予備のコピー用紙などを置いておくはずのそこは物置部屋と化していて、車椅子か置かれてもさして違和感はなかった。
さらに、印刷準備室は比較的教室に近く、使う体力も最小限に抑えることができた。
多分これも、先生たちの配慮なんだろうなぁ……
なんだか、嬉しいような、でも悔しいような気持ちになった。
車椅子を置いて部屋を出ても、まだ生徒は見当たらない。それを確認してから、僕は手すりにつかまった。
軽く足を引きずりながら、少しずつ進む。無理しようと思えばもっと早く行けるけど、誰もいないならできるだけ無理はしたくない。

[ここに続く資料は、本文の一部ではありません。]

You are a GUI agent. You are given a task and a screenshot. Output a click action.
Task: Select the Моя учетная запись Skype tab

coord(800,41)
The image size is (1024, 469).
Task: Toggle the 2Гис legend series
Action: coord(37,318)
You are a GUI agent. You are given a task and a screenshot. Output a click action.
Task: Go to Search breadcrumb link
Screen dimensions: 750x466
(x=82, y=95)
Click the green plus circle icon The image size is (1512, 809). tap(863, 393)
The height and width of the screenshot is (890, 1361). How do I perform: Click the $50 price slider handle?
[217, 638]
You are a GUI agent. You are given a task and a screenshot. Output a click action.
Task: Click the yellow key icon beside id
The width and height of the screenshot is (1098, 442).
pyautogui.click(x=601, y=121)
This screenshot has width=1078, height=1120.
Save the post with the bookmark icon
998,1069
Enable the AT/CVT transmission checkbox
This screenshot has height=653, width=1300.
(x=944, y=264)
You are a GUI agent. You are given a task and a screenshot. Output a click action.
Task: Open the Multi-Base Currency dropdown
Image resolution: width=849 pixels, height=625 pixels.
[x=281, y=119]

少し前なら、惨めだと思ったんだろう。こんなことをしないと普通なふりも出来ないなんて…って。
「でも……今はそう思わない。」
だって知ったんだ。
この世はどうやったって理不尽ばっかりで、心の奥の願いはいつだって叶わないこと。
辛い思いだって数え切れないほどあるだろうし、もうダメだと諦めた人からどんどん落ちていくこと。
その落ちた先で、手を差し伸べてくれる人の存在を。
人はいつだって幸せになる権利があること。
些細なきっかけで、世界が輝いて見えること。
自分を幸せにするのは、いつだって自分自身の意思だということ。
気づけたんだ。
だから。
だから、そのためならどんな辛い道も、乗り越えられると思うんだ。